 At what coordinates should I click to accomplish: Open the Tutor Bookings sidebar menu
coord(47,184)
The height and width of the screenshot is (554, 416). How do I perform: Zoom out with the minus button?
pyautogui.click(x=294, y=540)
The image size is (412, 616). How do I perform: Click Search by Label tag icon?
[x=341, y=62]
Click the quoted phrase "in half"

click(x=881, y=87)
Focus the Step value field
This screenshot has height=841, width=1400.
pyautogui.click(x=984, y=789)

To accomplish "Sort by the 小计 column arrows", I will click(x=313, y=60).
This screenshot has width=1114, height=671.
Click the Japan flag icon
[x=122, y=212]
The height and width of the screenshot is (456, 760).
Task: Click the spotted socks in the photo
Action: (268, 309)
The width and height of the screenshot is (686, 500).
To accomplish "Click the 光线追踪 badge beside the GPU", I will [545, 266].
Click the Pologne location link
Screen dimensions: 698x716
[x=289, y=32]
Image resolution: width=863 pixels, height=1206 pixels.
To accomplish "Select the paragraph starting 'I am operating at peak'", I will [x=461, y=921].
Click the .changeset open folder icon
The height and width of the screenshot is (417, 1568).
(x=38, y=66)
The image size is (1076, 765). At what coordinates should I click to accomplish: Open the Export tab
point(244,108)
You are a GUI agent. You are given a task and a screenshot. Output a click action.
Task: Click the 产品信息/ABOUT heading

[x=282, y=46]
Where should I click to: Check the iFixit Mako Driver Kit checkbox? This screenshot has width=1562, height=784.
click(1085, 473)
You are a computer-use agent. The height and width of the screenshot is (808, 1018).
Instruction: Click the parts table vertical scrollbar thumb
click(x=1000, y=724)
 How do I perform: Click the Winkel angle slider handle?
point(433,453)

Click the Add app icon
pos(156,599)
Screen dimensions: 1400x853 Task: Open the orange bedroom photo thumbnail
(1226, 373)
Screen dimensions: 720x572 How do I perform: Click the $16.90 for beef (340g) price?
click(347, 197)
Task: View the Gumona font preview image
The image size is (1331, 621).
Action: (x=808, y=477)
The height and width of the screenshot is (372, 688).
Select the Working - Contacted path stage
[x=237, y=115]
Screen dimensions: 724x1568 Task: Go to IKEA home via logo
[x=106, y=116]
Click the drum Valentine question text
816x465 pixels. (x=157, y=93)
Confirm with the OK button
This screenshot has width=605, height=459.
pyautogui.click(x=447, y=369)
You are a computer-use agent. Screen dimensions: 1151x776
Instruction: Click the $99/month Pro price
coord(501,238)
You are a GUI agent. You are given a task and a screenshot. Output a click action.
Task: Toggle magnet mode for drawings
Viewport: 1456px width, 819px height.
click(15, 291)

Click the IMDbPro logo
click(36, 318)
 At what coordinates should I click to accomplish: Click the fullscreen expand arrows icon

━━━━━━━━━━━━━━━━

**The problem**
Copy every entry exactly as it is given.

**Solution to this exercise**
 At what coordinates should I click to accomplish: Open the Tutor Bookings sidebar menu
coord(47,184)
The height and width of the screenshot is (554, 416). How do I perform: Zoom out with the minus button?
pyautogui.click(x=294, y=540)
The image size is (412, 616). How do I perform: Click Search by Label tag icon?
[x=341, y=62]
Click the quoted phrase "in half"

click(x=881, y=87)
Focus the Step value field
This screenshot has height=841, width=1400.
pyautogui.click(x=984, y=789)

To accomplish "Sort by the 小计 column arrows", I will click(x=313, y=60).
This screenshot has width=1114, height=671.
Click the Japan flag icon
[x=122, y=212]
The height and width of the screenshot is (456, 760).
Task: Click the spotted socks in the photo
Action: (268, 309)
The width and height of the screenshot is (686, 500).
To accomplish "Click the 光线追踪 badge beside the GPU", I will [545, 266].
Click the Pologne location link
Screen dimensions: 698x716
[x=289, y=32]
Image resolution: width=863 pixels, height=1206 pixels.
To accomplish "Select the paragraph starting 'I am operating at peak'", I will [x=461, y=921].
Click the .changeset open folder icon
The height and width of the screenshot is (417, 1568).
(x=38, y=66)
The image size is (1076, 765). At what coordinates should I click to accomplish: Open the Export tab
point(244,108)
You are a GUI agent. You are given a task and a screenshot. Output a click action.
Task: Click the 产品信息/ABOUT heading

[x=282, y=46]
Where should I click to: Check the iFixit Mako Driver Kit checkbox? This screenshot has width=1562, height=784.
click(1085, 473)
You are a computer-use agent. The height and width of the screenshot is (808, 1018).
Instruction: Click the parts table vertical scrollbar thumb
click(x=1000, y=724)
 How do I perform: Click the Winkel angle slider handle?
point(433,453)

Click the Add app icon
pos(156,599)
Screen dimensions: 1400x853 Task: Open the orange bedroom photo thumbnail
(1226, 373)
Screen dimensions: 720x572 How do I perform: Click the $16.90 for beef (340g) price?
click(347, 197)
Task: View the Gumona font preview image
The image size is (1331, 621).
Action: (x=808, y=477)
The height and width of the screenshot is (372, 688).
Select the Working - Contacted path stage
[x=237, y=115]
Screen dimensions: 724x1568 Task: Go to IKEA home via logo
[x=106, y=116]
Click the drum Valentine question text
816x465 pixels. (x=157, y=93)
Confirm with the OK button
This screenshot has width=605, height=459.
pyautogui.click(x=447, y=369)
You are a computer-use agent. Screen dimensions: 1151x776
Instruction: Click the $99/month Pro price
coord(501,238)
You are a GUI agent. You are given a task and a screenshot. Output a click action.
Task: Toggle magnet mode for drawings
Viewport: 1456px width, 819px height.
click(15, 291)

Click the IMDbPro logo
click(36, 318)
 At what coordinates should I click to accomplish: Click the fullscreen expand arrows icon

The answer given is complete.